During World War II, almost all Polish gliders and their technical documentation were destroyed or lost. After the war there was only one Salamandra left, kept hidden during the occupation, and it was decided to resume its production. Due to lack of blueprints, the design was reverse engineered in the IS (Instytut Szybownictwa - Gliding Institute). Five were built in March 1947 by the IS workshops as the first gliders in Poland after the war. In 1948 a serial production resumed as IS-A Salamandra 48 in workshops in Jeżów. It was followed by improved variants Salamandra 49 and 53, produced also by other state-owned aviation factories throughout Poland, among others WSK Okęcie.

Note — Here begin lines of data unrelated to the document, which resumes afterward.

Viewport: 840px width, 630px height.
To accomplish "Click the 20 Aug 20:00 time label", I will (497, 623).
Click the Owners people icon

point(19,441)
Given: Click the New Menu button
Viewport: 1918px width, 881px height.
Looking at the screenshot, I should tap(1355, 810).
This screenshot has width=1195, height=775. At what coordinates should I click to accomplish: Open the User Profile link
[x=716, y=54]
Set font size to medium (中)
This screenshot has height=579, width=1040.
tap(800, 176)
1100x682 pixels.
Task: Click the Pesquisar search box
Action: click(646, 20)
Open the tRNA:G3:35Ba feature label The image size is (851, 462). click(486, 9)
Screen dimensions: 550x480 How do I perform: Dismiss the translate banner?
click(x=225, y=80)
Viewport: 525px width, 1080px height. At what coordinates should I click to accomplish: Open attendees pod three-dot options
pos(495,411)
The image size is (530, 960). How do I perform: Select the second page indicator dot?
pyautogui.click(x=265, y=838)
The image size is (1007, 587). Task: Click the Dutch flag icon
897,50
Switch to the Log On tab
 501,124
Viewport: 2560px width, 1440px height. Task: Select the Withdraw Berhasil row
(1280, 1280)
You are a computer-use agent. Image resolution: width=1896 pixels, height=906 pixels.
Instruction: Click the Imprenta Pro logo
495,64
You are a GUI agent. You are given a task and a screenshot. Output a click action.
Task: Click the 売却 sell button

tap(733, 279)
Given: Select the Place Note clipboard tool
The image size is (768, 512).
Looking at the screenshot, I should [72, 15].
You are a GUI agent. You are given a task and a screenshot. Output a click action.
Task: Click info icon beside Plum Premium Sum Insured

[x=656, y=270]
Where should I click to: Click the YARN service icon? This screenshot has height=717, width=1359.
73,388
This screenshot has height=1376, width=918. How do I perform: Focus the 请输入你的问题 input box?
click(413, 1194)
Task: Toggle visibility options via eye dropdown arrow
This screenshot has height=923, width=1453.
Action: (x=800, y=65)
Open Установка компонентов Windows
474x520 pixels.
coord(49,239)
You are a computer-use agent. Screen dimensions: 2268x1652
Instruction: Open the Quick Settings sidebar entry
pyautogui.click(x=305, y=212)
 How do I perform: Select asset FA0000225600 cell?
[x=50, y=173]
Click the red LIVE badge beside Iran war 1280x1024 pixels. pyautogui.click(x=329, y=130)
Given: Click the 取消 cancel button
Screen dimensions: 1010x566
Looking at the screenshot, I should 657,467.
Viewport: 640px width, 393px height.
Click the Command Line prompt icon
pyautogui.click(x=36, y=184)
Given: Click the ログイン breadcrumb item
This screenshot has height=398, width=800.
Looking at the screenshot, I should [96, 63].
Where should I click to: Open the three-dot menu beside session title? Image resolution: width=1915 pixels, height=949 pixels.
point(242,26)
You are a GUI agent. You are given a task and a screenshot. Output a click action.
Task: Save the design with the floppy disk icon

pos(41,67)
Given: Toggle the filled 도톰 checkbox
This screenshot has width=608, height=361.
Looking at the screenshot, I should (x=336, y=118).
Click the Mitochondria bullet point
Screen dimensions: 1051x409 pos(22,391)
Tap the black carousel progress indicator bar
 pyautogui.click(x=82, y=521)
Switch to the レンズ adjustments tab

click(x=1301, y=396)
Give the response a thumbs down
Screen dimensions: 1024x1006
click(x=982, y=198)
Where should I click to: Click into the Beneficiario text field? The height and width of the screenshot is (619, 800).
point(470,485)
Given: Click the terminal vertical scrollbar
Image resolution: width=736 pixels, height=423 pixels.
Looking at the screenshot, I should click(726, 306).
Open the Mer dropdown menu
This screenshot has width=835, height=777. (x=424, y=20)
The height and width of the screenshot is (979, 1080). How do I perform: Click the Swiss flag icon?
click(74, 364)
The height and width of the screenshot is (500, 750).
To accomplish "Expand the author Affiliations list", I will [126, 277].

Construction of the Salamandra was entirely of wood with fabric covering on wings and tail unit. The fuselage consisted of a plywood covered nacelle for the single seat cockpit, with a wire-braced open strut rear fuselage supporting the cruciform style tail-unit. The high mounted wire braced wings were supported by struts from the bottom of the fuselage to approx 1/5 span. Later versions introduced airbrakes in the wings (Salamandra 49) and a windscreen (Salamandra 53). Wooden skids under the tail and fuselage nacelle comprised the undercarriage. In Salamandra 53 there was introduced a bigger horizontal stabilizer, next retrofitted to earlier versions.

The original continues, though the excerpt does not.